**Dataset extract**
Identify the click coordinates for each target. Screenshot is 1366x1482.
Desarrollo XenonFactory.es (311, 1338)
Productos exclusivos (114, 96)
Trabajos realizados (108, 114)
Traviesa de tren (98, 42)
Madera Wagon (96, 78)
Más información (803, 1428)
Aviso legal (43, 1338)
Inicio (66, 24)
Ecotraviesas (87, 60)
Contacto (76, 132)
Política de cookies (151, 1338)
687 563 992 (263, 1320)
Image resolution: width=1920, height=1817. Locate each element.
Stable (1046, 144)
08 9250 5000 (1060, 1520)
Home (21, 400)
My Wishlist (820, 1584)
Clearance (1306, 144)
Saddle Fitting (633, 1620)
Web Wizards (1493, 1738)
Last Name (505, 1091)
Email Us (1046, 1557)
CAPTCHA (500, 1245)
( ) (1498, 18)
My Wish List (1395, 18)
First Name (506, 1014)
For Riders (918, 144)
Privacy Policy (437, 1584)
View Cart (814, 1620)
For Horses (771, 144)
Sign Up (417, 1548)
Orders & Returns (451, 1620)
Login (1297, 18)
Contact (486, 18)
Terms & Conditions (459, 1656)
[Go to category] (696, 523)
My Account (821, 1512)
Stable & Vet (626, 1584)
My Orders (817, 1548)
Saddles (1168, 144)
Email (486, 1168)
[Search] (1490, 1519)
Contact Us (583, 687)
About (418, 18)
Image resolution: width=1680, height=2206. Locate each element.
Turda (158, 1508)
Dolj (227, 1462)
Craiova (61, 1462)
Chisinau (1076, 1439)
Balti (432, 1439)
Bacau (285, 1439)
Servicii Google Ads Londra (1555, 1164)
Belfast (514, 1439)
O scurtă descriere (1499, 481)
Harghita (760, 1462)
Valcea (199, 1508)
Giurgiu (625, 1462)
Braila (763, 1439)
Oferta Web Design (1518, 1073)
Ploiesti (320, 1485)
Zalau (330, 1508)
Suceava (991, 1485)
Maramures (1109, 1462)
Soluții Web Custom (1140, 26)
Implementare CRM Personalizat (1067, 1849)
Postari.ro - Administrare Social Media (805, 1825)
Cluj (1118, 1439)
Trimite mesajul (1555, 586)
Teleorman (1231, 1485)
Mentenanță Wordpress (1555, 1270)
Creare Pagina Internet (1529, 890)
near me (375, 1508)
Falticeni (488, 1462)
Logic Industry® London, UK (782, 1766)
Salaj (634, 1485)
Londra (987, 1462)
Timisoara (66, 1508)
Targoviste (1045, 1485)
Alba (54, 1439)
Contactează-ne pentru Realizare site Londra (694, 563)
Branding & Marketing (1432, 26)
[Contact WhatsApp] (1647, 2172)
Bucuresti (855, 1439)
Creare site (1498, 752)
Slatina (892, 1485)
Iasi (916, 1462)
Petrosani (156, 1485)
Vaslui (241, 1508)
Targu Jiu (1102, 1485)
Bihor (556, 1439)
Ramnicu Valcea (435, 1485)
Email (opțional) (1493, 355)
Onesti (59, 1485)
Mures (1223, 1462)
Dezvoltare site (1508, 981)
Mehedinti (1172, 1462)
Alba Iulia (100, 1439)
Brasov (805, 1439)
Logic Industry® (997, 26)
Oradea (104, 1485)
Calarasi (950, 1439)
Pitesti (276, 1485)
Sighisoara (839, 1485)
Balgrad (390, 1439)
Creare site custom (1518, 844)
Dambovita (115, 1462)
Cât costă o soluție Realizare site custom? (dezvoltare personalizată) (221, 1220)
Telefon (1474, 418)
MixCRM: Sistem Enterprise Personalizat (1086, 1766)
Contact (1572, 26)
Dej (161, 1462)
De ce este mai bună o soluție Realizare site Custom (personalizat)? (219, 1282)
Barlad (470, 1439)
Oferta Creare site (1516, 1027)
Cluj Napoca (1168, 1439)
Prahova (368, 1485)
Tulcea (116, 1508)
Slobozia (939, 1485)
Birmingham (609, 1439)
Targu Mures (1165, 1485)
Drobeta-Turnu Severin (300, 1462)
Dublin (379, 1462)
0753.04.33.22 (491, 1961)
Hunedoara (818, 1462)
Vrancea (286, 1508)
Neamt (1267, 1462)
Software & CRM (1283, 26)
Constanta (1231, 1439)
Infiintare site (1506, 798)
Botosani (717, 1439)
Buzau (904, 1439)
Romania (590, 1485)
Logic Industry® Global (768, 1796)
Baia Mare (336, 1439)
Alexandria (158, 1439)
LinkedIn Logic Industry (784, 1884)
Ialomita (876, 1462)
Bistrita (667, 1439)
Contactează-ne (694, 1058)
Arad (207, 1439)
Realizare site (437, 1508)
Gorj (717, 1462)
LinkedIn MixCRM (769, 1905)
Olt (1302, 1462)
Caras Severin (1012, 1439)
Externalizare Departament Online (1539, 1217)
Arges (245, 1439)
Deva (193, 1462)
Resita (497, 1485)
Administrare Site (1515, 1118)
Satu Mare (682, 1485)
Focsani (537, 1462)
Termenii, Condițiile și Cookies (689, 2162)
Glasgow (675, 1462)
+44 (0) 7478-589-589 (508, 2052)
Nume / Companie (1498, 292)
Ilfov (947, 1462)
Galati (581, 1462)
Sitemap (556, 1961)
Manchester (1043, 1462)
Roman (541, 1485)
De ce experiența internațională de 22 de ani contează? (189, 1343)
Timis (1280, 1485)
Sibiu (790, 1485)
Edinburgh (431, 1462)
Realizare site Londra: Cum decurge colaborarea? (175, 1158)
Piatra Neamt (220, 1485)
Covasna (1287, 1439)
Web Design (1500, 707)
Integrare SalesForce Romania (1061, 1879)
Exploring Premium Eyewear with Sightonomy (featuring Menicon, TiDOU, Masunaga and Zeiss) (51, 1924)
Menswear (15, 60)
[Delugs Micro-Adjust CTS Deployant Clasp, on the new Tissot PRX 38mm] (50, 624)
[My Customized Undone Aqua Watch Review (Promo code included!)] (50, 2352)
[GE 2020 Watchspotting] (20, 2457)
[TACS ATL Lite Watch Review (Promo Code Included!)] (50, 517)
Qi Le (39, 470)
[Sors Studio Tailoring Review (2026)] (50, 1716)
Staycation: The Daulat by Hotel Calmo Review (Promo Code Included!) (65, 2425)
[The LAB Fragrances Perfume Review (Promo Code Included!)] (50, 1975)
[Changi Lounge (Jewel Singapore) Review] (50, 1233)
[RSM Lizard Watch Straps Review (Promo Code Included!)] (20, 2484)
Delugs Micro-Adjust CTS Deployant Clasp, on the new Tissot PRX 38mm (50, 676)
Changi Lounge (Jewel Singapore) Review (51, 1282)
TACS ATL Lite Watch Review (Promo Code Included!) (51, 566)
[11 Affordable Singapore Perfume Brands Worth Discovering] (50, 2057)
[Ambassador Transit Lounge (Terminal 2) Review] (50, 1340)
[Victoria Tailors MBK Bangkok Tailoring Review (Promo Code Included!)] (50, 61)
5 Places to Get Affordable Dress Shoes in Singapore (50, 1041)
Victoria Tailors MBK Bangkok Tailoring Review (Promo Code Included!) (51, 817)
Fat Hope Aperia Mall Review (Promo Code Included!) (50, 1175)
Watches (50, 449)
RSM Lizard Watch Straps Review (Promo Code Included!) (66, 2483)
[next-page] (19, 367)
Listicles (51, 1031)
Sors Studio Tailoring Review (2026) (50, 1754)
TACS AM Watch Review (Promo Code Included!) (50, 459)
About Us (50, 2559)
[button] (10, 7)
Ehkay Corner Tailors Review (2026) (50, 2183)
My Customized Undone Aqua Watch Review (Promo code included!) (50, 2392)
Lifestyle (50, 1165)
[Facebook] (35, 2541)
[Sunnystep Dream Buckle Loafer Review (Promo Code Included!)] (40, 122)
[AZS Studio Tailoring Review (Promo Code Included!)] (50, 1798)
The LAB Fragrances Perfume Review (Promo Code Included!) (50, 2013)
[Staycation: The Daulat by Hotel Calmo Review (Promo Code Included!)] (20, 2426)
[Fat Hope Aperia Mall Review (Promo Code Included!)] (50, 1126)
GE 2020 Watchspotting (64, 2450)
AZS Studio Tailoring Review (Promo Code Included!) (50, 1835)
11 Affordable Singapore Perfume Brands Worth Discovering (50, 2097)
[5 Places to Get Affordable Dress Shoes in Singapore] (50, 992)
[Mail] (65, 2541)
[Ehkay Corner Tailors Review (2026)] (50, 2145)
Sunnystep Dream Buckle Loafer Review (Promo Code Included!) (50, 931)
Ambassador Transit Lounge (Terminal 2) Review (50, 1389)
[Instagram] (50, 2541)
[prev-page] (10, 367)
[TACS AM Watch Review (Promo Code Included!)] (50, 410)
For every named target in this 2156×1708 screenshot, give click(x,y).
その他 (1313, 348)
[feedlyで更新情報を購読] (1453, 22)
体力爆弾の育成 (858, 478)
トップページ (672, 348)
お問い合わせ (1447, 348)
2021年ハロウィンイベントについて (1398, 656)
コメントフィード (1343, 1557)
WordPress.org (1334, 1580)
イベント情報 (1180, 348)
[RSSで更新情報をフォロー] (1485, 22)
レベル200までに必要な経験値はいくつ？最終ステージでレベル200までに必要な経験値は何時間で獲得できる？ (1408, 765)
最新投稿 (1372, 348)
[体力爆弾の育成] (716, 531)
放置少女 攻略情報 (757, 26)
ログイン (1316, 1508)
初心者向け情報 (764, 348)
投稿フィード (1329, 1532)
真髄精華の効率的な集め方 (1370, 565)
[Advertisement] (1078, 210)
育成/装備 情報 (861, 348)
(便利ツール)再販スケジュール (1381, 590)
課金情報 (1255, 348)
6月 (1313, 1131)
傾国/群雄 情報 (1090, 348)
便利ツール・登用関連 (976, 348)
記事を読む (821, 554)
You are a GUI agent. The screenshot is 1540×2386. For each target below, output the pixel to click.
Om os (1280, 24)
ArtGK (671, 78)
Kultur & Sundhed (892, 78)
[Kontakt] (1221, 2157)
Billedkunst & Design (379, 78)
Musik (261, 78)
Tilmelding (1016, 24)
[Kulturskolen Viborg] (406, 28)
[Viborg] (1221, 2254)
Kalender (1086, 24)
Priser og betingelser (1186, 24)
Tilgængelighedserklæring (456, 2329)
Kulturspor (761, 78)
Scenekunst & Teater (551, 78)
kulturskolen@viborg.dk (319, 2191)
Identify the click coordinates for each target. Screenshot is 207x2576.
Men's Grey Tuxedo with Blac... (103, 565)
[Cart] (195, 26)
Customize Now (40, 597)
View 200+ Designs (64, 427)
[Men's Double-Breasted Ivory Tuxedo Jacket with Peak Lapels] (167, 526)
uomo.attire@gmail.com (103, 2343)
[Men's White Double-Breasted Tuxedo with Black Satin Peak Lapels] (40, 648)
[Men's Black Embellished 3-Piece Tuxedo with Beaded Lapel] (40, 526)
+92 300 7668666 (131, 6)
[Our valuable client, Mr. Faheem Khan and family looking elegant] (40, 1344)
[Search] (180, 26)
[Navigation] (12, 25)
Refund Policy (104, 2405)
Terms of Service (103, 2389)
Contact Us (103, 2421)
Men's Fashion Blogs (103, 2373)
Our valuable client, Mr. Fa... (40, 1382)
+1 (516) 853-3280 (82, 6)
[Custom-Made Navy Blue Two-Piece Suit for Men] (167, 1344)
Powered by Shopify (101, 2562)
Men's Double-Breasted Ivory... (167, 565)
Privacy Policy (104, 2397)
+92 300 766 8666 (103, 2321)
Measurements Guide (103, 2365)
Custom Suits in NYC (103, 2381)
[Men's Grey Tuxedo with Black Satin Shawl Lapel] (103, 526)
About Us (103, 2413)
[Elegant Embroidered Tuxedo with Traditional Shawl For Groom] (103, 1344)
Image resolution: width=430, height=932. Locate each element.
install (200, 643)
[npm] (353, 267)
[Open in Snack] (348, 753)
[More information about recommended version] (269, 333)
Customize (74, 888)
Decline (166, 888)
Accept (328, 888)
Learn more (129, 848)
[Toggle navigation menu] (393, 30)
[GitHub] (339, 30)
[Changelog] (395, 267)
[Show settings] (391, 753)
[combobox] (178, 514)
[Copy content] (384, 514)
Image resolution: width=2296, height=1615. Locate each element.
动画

**What the task asks**
Restate word for word the entries above from the line with "記事を読む (821, 554)" through the line with "[Changelog] (395, 267)", inclusive, leaving out everything else.

**Completed exercise**
記事を読む (821, 554)
You are a GUI agent. The screenshot is 1540×2386. For each target below, output the pixel to click.
Om os (1280, 24)
ArtGK (671, 78)
Kultur & Sundhed (892, 78)
[Kontakt] (1221, 2157)
Billedkunst & Design (379, 78)
Musik (261, 78)
Tilmelding (1016, 24)
[Kulturskolen Viborg] (406, 28)
[Viborg] (1221, 2254)
Kalender (1086, 24)
Priser og betingelser (1186, 24)
Tilgængelighedserklæring (456, 2329)
Kulturspor (761, 78)
Scenekunst & Teater (551, 78)
kulturskolen@viborg.dk (319, 2191)
Identify the click coordinates for each target. Screenshot is 207x2576.
Men's Grey Tuxedo with Blac... (103, 565)
[Cart] (195, 26)
Customize Now (40, 597)
View 200+ Designs (64, 427)
[Men's Double-Breasted Ivory Tuxedo Jacket with Peak Lapels] (167, 526)
uomo.attire@gmail.com (103, 2343)
[Men's White Double-Breasted Tuxedo with Black Satin Peak Lapels] (40, 648)
[Men's Black Embellished 3-Piece Tuxedo with Beaded Lapel] (40, 526)
+92 300 7668666 (131, 6)
[Our valuable client, Mr. Faheem Khan and family looking elegant] (40, 1344)
[Search] (180, 26)
[Navigation] (12, 25)
Refund Policy (104, 2405)
Terms of Service (103, 2389)
Contact Us (103, 2421)
Men's Fashion Blogs (103, 2373)
Our valuable client, Mr. Fa... (40, 1382)
+1 (516) 853-3280 (82, 6)
[Custom-Made Navy Blue Two-Piece Suit for Men] (167, 1344)
Powered by Shopify (101, 2562)
Men's Double-Breasted Ivory... (167, 565)
Privacy Policy (104, 2397)
+92 300 766 8666 (103, 2321)
Measurements Guide (103, 2365)
Custom Suits in NYC (103, 2381)
[Men's Grey Tuxedo with Black Satin Shawl Lapel] (103, 526)
About Us (103, 2413)
[Elegant Embroidered Tuxedo with Traditional Shawl For Groom] (103, 1344)
Image resolution: width=430, height=932. Locate each element.
install (200, 643)
[npm] (353, 267)
[Open in Snack] (348, 753)
[More information about recommended version] (269, 333)
Customize (74, 888)
Decline (166, 888)
Accept (328, 888)
Learn more (129, 848)
[Toggle navigation menu] (393, 30)
[GitHub] (339, 30)
[Changelog] (395, 267)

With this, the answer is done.